BROWNHILL James Henry
Regiment : H.M.S. Queen Mary Royal Navy
Service number : 302873
Conflict : WW1
Date of death : Killed in action aged 34 on 31st May 1916
Place of death : Battle of Jutland, North Sea
Buried : Commemorated on Portsmouth Naval Memorial, Hampshire, England, Panel 17.
Relatives : Son of Mr. and Mrs. Jobe Brownhill, 18 Low Town, Holly Hall, Dudley, Worcestershire
Memorial : Dudley St Augustine of Hippo Church Holly Hall
Also appears on : Dudley War Memorial
Credits : Researched by James Taylor. Census records, Royal Navy records, HMS Queen Mary information and Worcester Cathedral Roll of Honour books researched by Sandra Taylor.
Appears in the Worcester/Worcestershire Roll of Honour Book for navy casualties located in Worcester Cathedral.
James Henry Brownhill was born on the 3rd May 1884 in Dudley, Worcestershire, one of at least six children of Job and Rebecca (nee Parsons) Brownhill who had married in 1880. In 1891 the family consisting of Job, Rebecca and their 3 sons, James aged 8, Daniel aged 3 and Charles aged 2 months lived at 10 High Street, Dudley. By 1901 the family had moved to 13-14 Low Town, Dudley and consisted of Job, Rebecca, James aged 19, Daniel aged 12, Joshua aged 8, Esther aged 4 and Sarah aged 2. In 1911 the family are living at 18 Low Town, Holly Hall, Dudley with James was recorded as a ‘stoker on ship’.

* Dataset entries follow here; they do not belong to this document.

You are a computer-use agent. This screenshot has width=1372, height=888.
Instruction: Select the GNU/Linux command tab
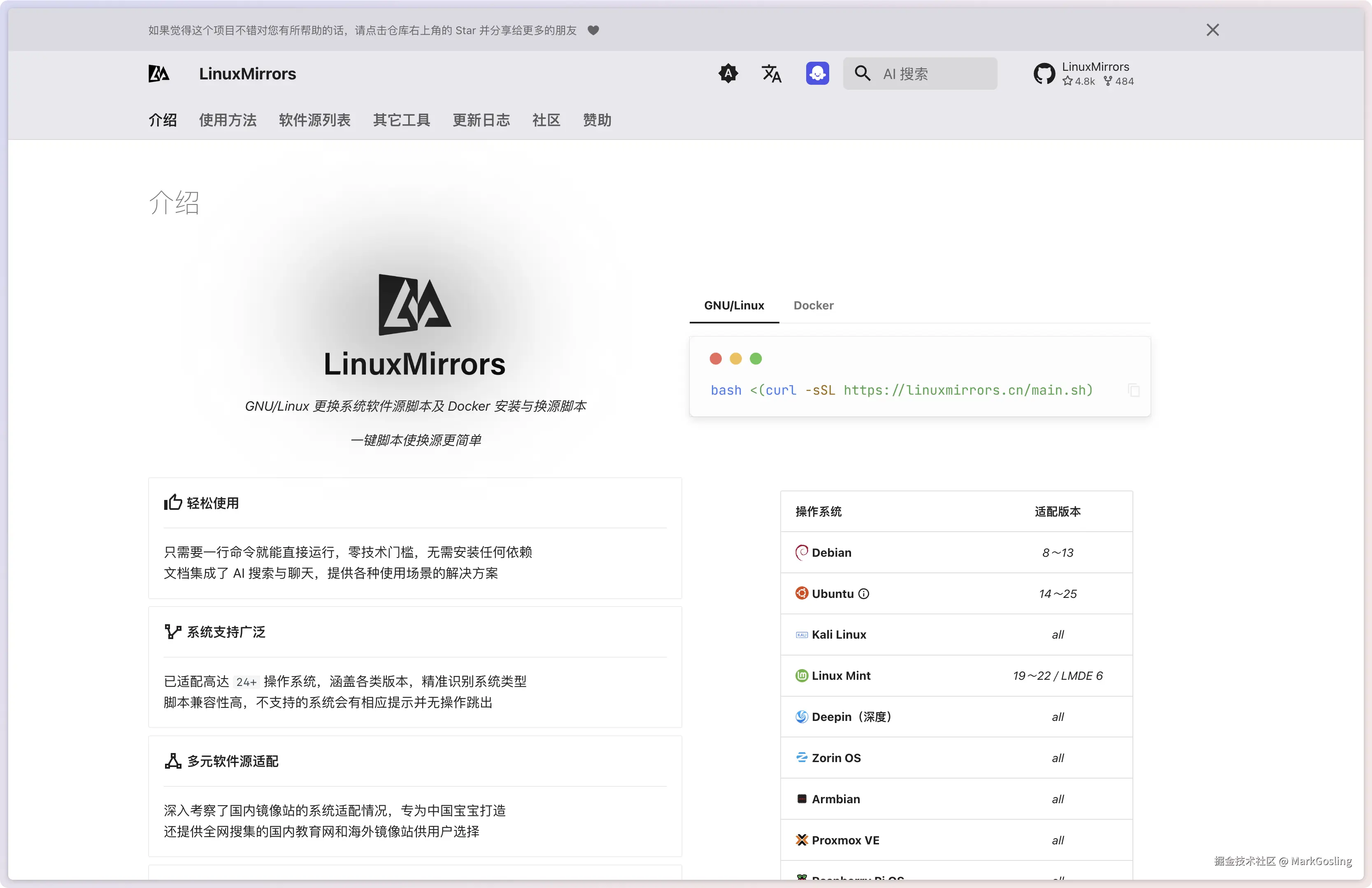click(x=734, y=305)
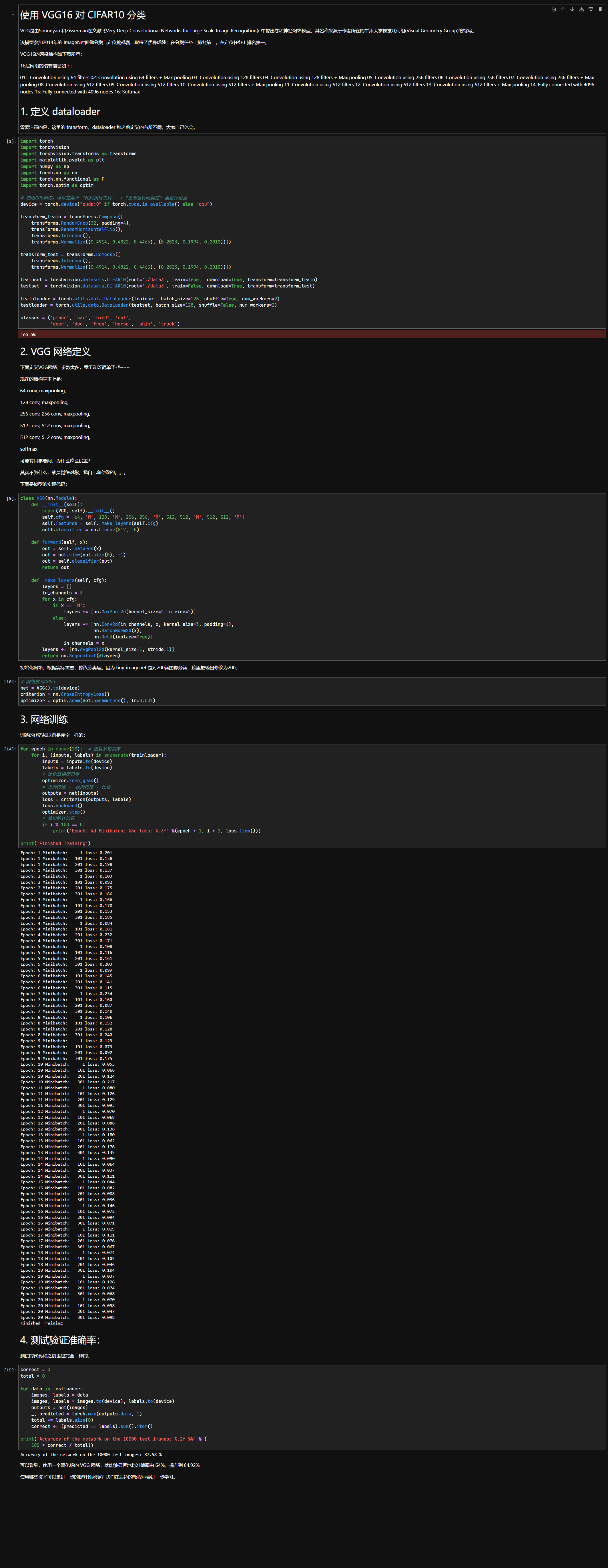Insert a cell below using toolbar icon
Screen dimensions: 608x1568
[x=590, y=9]
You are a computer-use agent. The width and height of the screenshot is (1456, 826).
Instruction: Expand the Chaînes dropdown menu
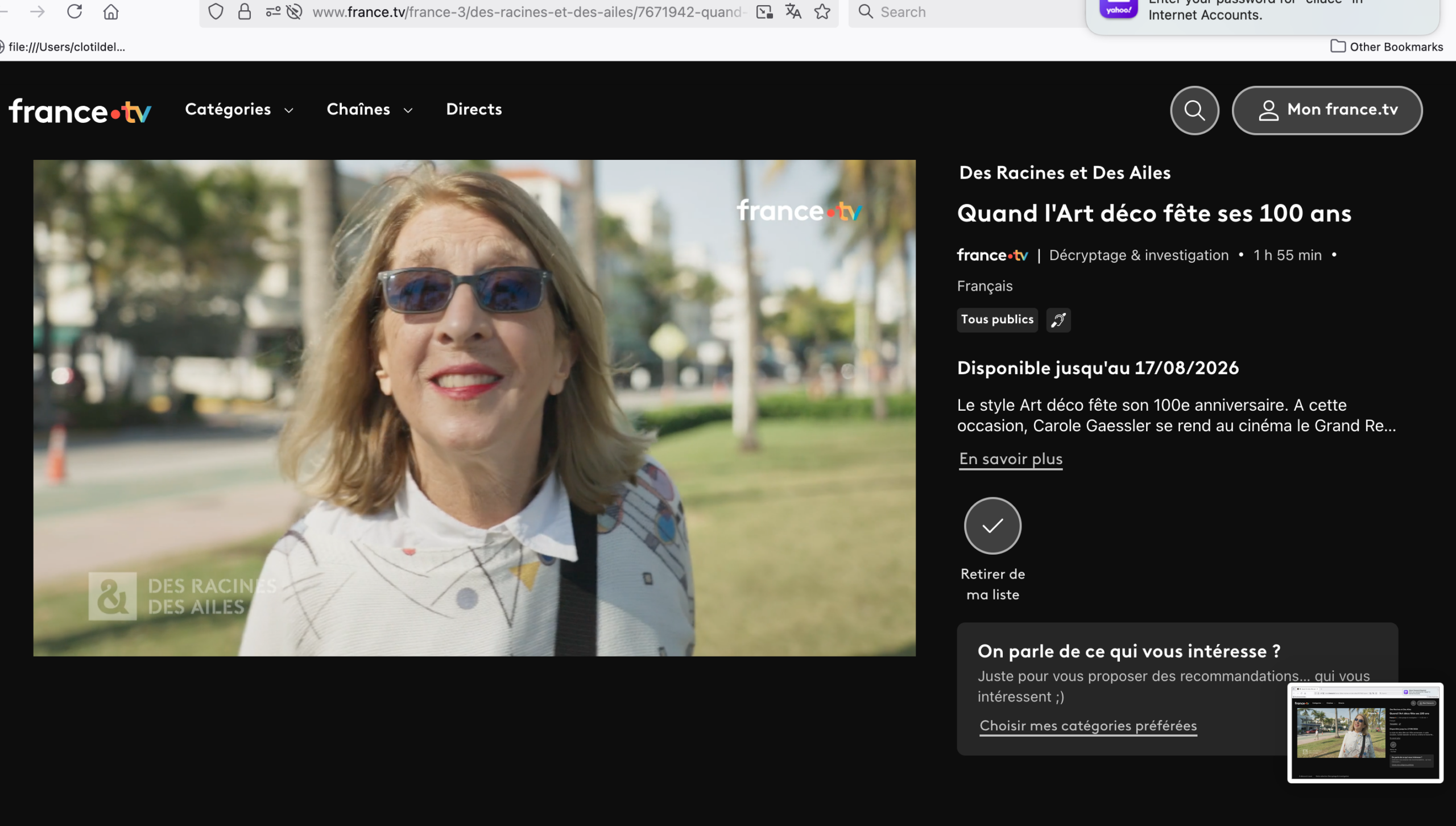369,109
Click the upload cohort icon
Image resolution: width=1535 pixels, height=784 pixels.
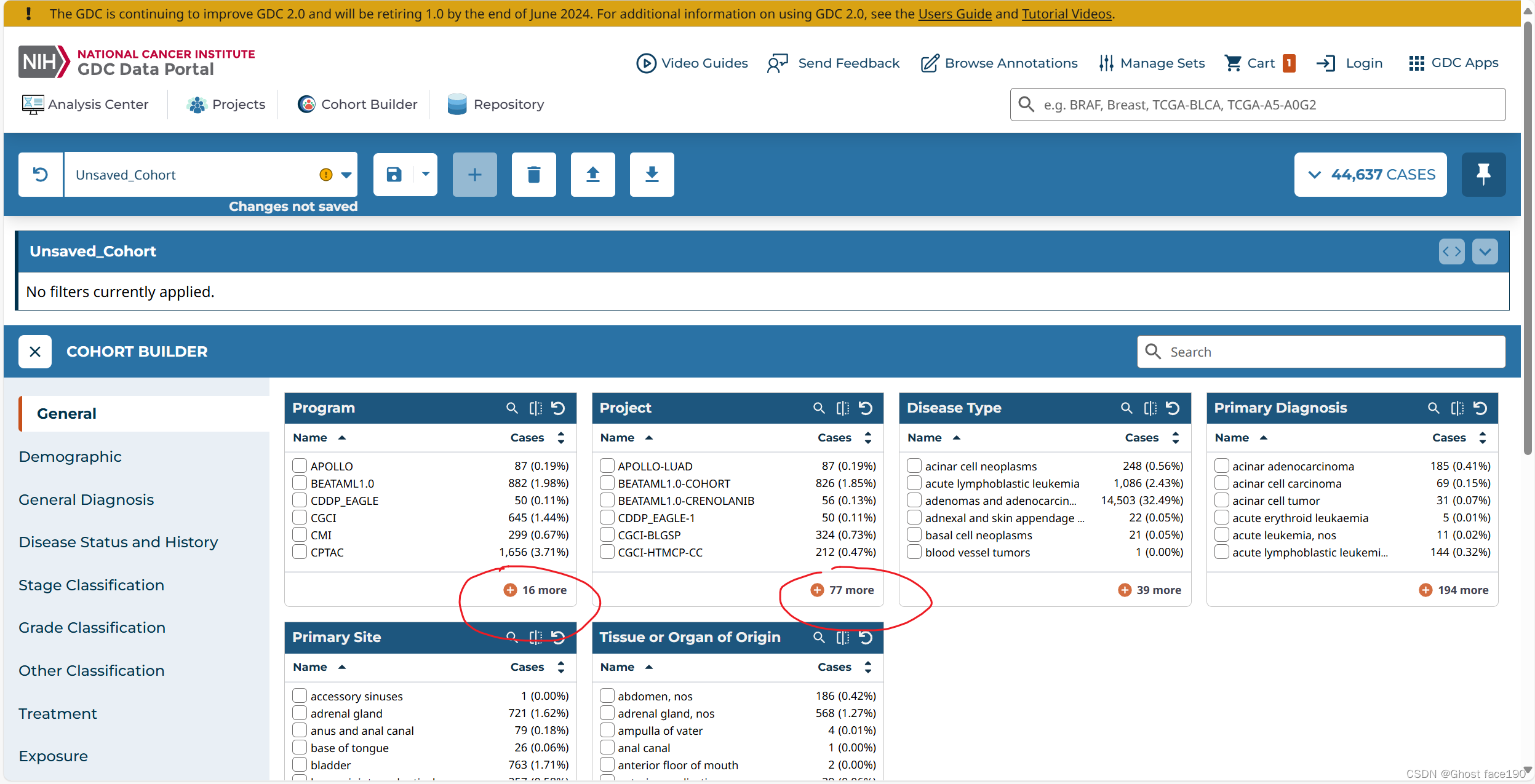[x=592, y=175]
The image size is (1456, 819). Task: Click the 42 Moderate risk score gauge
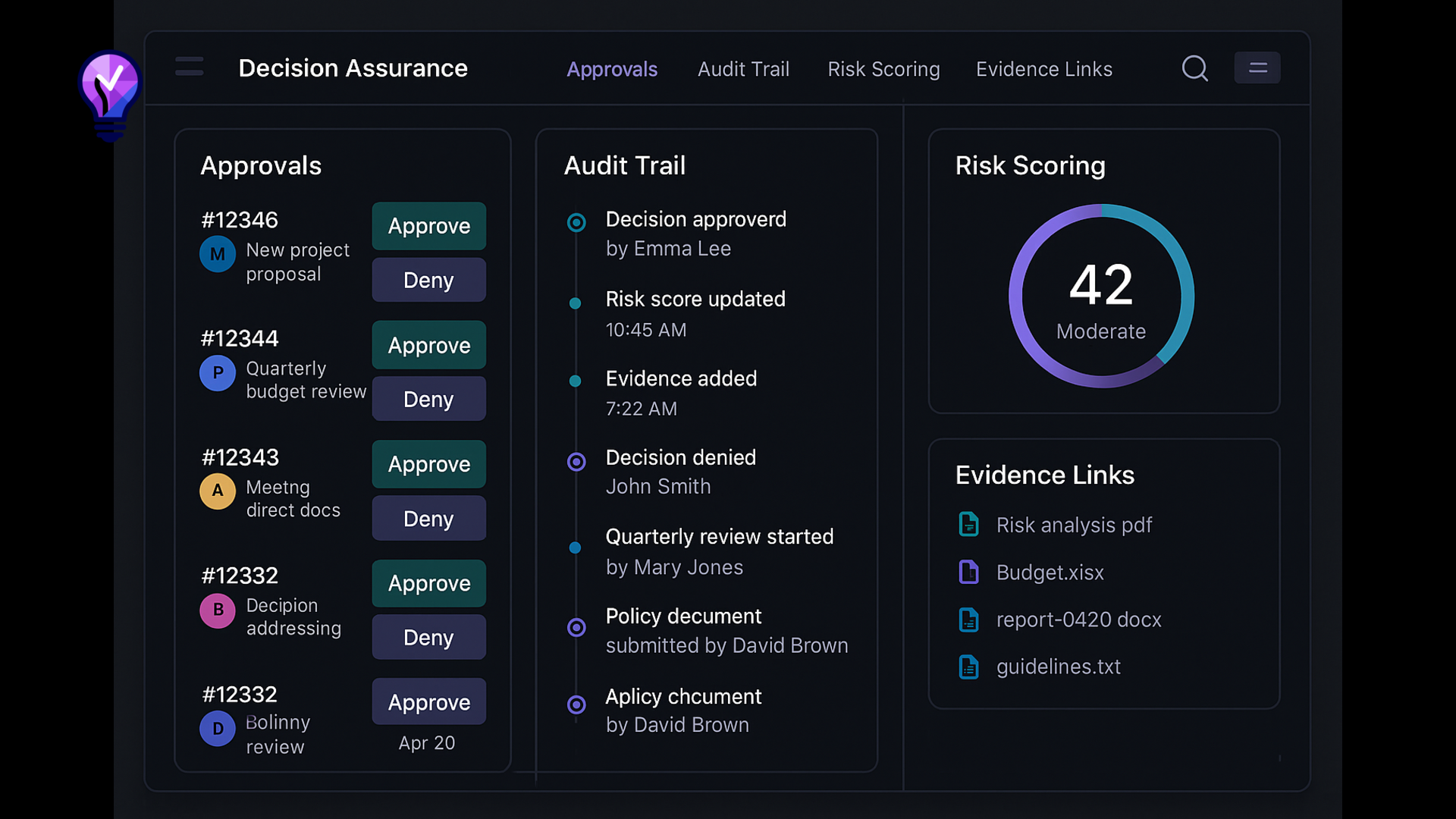[x=1101, y=297]
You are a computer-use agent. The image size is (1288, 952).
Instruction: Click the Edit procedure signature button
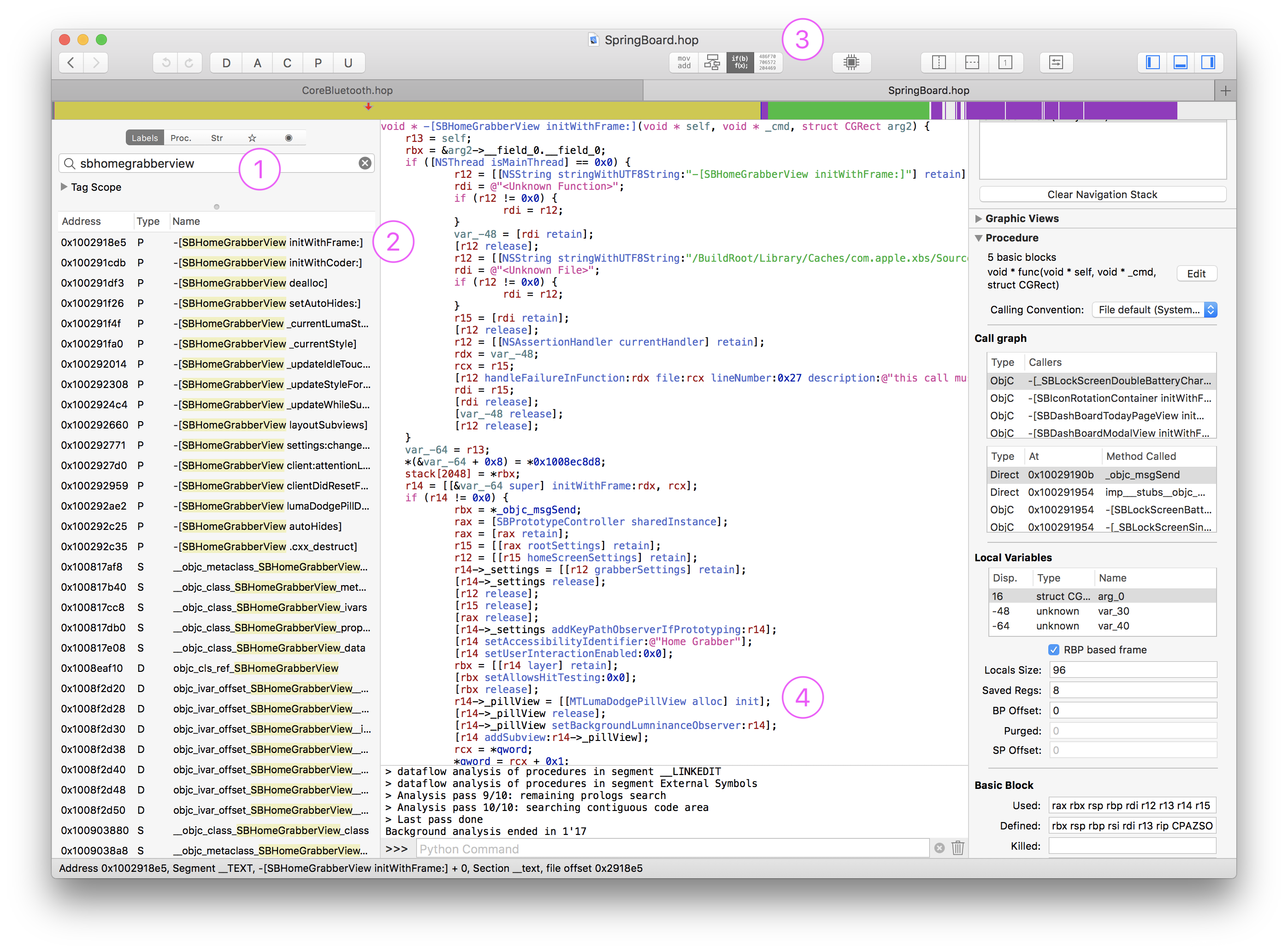click(1196, 274)
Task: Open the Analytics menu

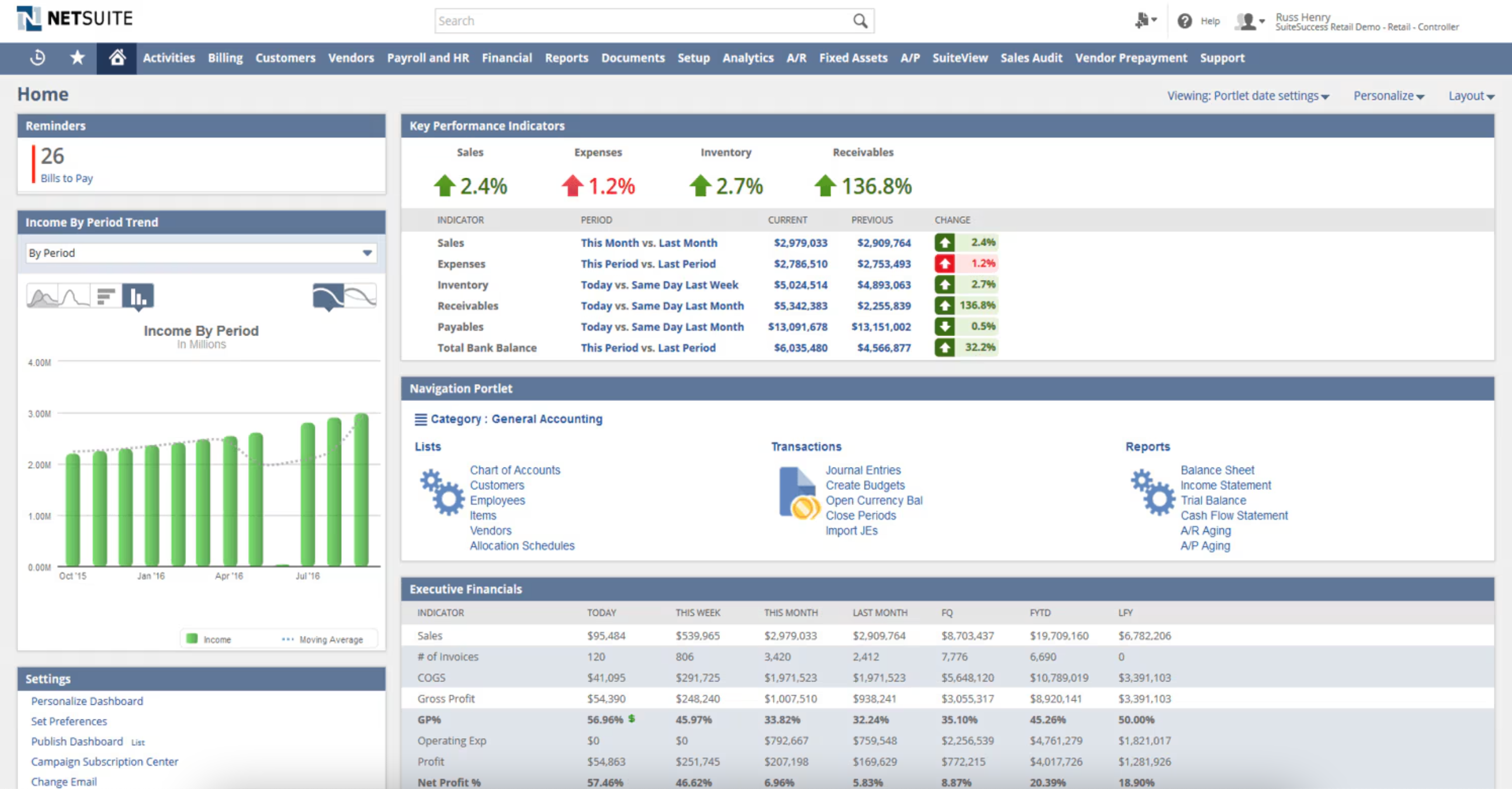Action: (748, 58)
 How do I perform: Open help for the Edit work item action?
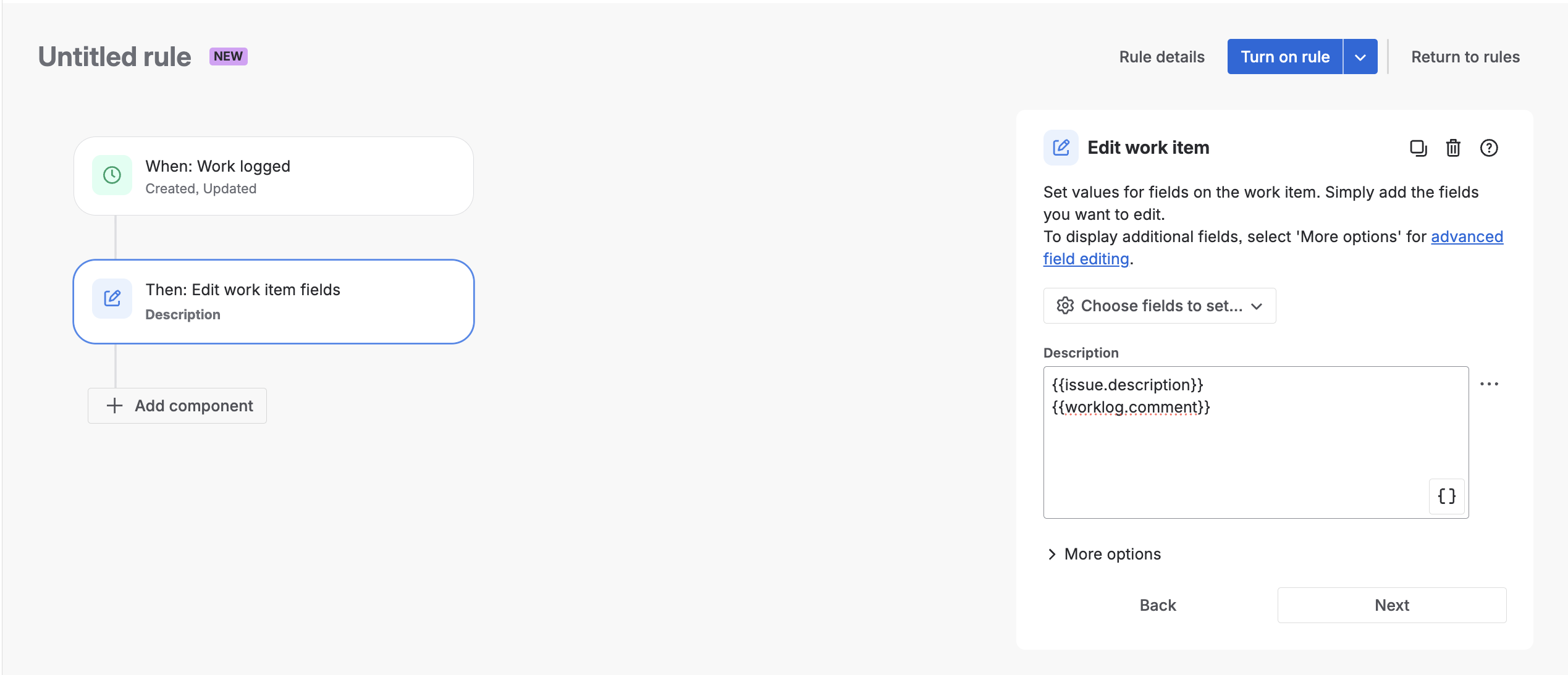(1490, 148)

James enlisted in the Royal Navy as Stoker 2nd Class on 8th January 1903 at the age of 18 for a period of 12 years when he was recorded as 5 feet 3½ inches tall with black hair, brown eyes and a dark complexion. Over the next 12 years he served on many ships and rose to the rank of Stoker 1st Class despite spending varying amounts of time in the ‘cells’ for unrecorded misdemeanours. James transferred to HMS Queen Mary on 31st January 1914 and the service records available show he was still with ship in August 1915 although his 12 years with the navy expired in January of that year. It is therefore probable that he extended his service for the duration of the war and was subsequently killed in action on 31st May 1916 at the battle of Jutland.
HMS Queen Mary was a Lion Class Battle Cruiser. Built in 1913 for speed and long range, she displaced 26500 tons with a main armament of 8 x 13.5 inch guns and 16 x 4 inch guns. On 31st May 1916 she was part of the 1st Battlecruiser Squadron under Vice Admiral Beatty who engaged the German battlecruiser group of Vice Admiral Franz Hipper. During this battle HMS Queen Mary was hit and blew up with a loss of 1,266 men. There were only 9 survivors. The loss of the Queen Mary was the greatest single British naval loss of the First World War.
James Brownhill has no known grave, the photograph available shows his name on Portsmouth Naval Memorial.